*** Opening of Records for the exercise ***

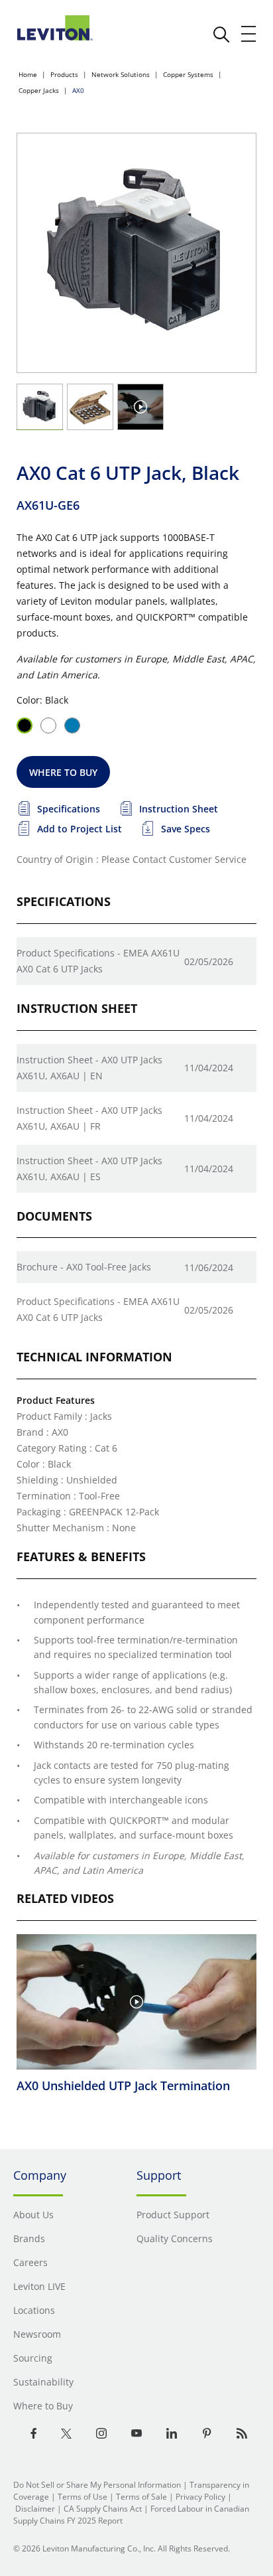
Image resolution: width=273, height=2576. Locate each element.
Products (64, 74)
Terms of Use (82, 2496)
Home (28, 74)
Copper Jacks (39, 90)
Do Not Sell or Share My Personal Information (97, 2484)
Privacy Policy (200, 2496)
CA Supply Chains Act (103, 2508)
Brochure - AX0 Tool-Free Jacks (84, 1266)
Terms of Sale (141, 2496)
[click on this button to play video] (140, 407)
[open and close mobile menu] (249, 34)
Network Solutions (120, 74)
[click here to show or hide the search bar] (221, 34)
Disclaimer (35, 2508)
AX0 (78, 90)
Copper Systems (188, 74)
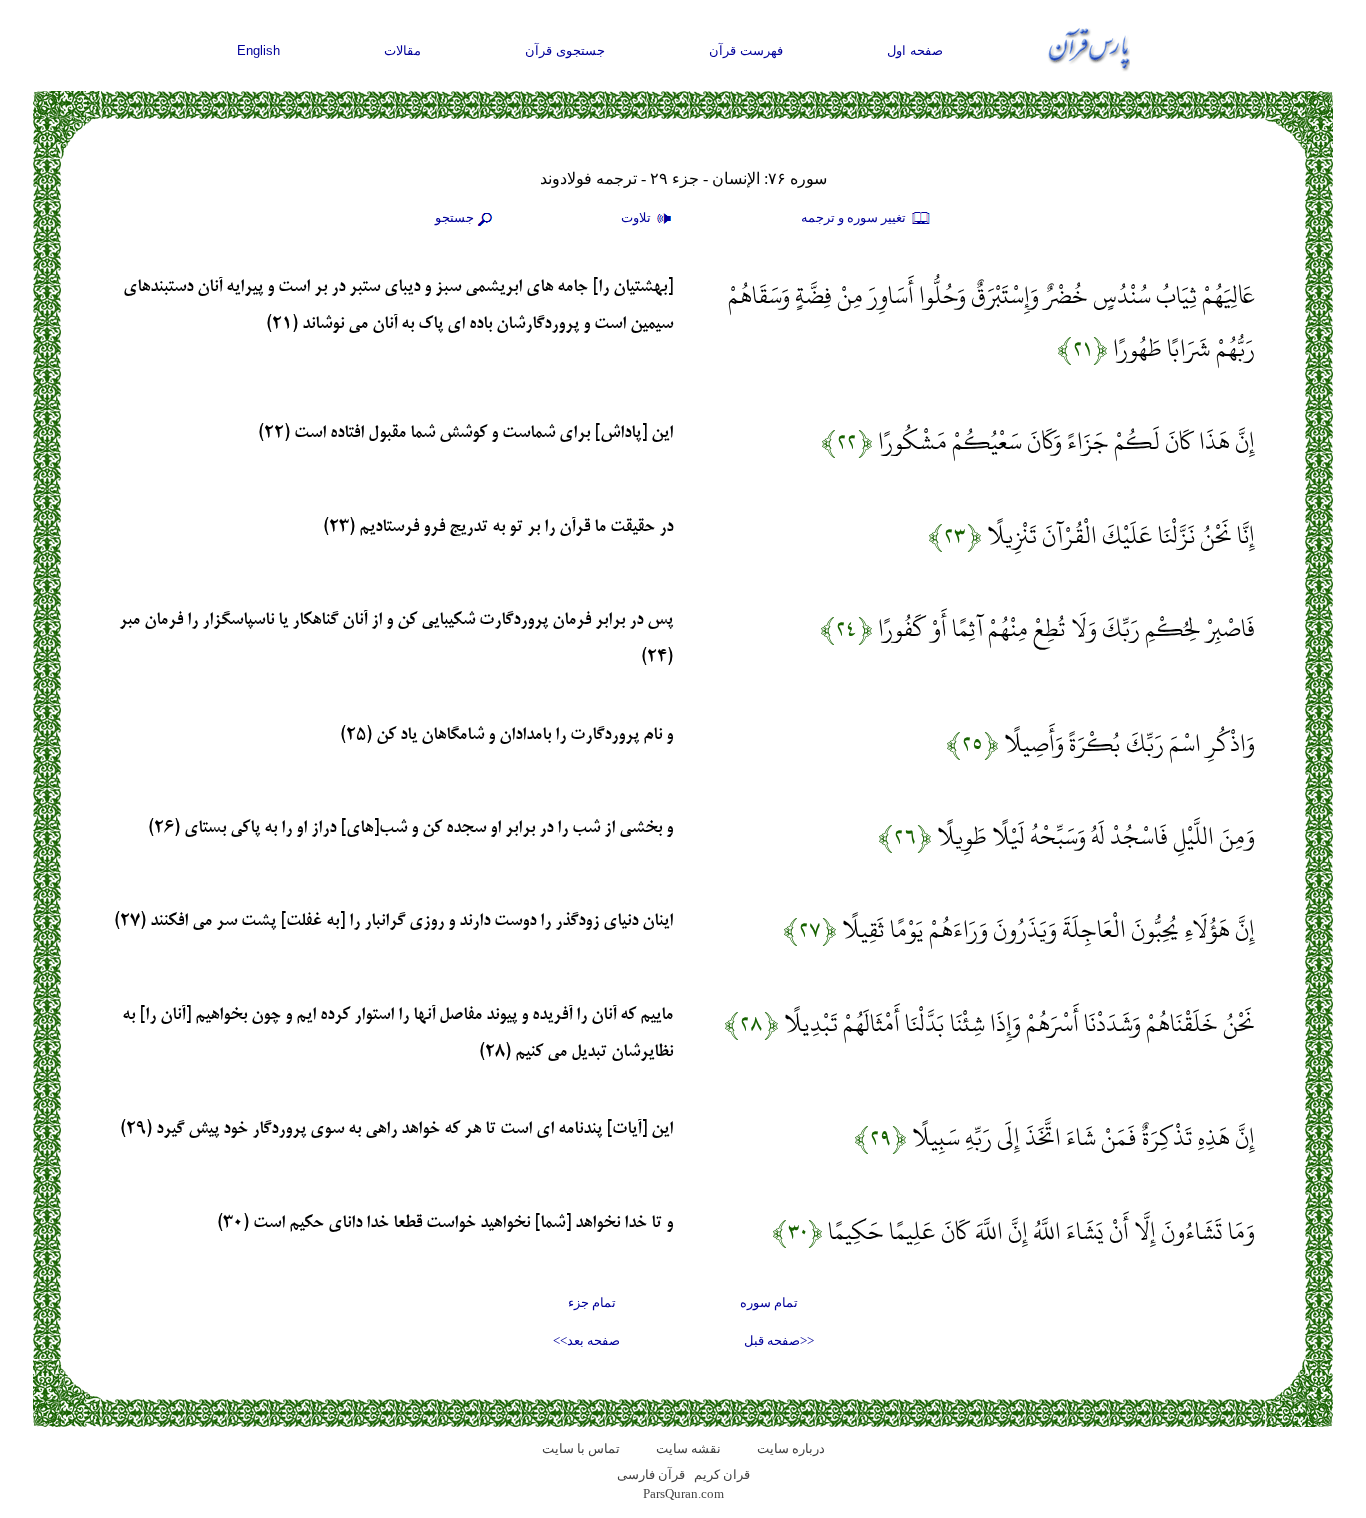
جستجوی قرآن (565, 50)
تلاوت (637, 217)
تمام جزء (592, 1302)
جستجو (454, 217)
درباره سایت (791, 1448)
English (258, 50)
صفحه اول (915, 50)
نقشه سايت (688, 1448)
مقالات (402, 50)
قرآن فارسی (651, 1474)
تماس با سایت (581, 1448)
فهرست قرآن (746, 50)
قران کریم (722, 1474)
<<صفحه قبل (779, 1340)
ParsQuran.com (683, 1493)
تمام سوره (769, 1302)
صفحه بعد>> (586, 1340)
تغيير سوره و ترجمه (855, 217)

*** Close of Records for the exercise ***

Return only the lines of the records in which the string "Jacks" appears.

Copper Jacks (39, 90)
Brochure - AX0 Tool-Free Jacks (84, 1266)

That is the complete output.